■ **Détails de l'exercice**
Extrayez du texte sur l'économie indienne avant 1991 la partie comprise entre « L'Inde hérite, il » et « celle du jute. », ces deux mentions incluses, sans la modifier.

##### Texte

CHAPITRE I L'ÉCONOMIE INDIENNE AVANT 1991 « LE TAUX DE CROISSANCE INDIEN »

Les perspectives économiques qui s'ouvrent à l'Inde au moment où elle accède à l'indépendance sont moroses. Une longue suite de famines a marqué la première moitié du XXe siècle : la plus terrible, celle qu'a connu le Bengale en 1943, est encore dans les esprits. Les trois-quarts des 352 millions d'habitants que compte l'Inde vivent dans une pauvreté absolue. L'espérance de vie à la naissance est de 32 ans.

L'Inde hérite, il est vrai, d'une industrie dont le potentiel est loin d'être négligeable, mais qui, édifié par quelques grandes familles, est centré sur le textile : 50 % des salaires versés en 1946 le sont par l'industrie cotonnière, 15 % par celle du jute.

Nehru et son entourage, frappés par la crise sans précédent qui ébranle les économies capitalistes dans les années 1930 et impressionnés par les réalisations du système soviétique, choisissent la voie d'un « socialisme autocentré » pour sortir l'Inde de son sous-développement. Cette orientation ne changera pas, mais les priorités sectorielles de la politique économique s'adapteront aux défis à relever.

I. ÉTATISME ET PROTECTIONNISME.

##########
##### Données enregistrées

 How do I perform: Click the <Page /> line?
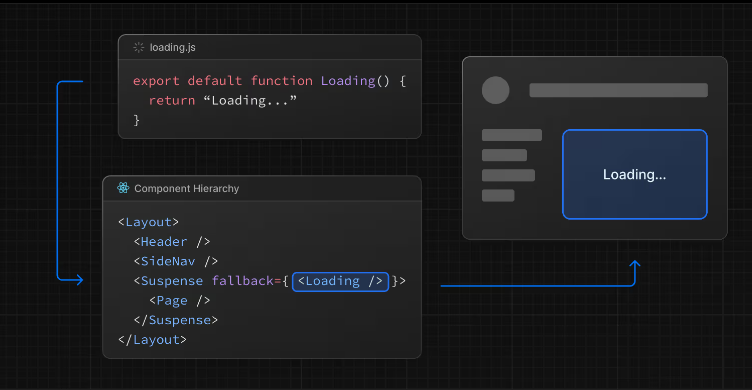click(180, 301)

##########

■ **Réponse à l'exercice**
L'Inde hérite, il est vrai, d'une industrie dont le potentiel est loin d'être négligeable, mais qui, édifié par quelques grandes familles, est centré sur le textile : 50 % des salaires versés en 1946 le sont par l'industrie cotonnière, 15 % par celle du jute.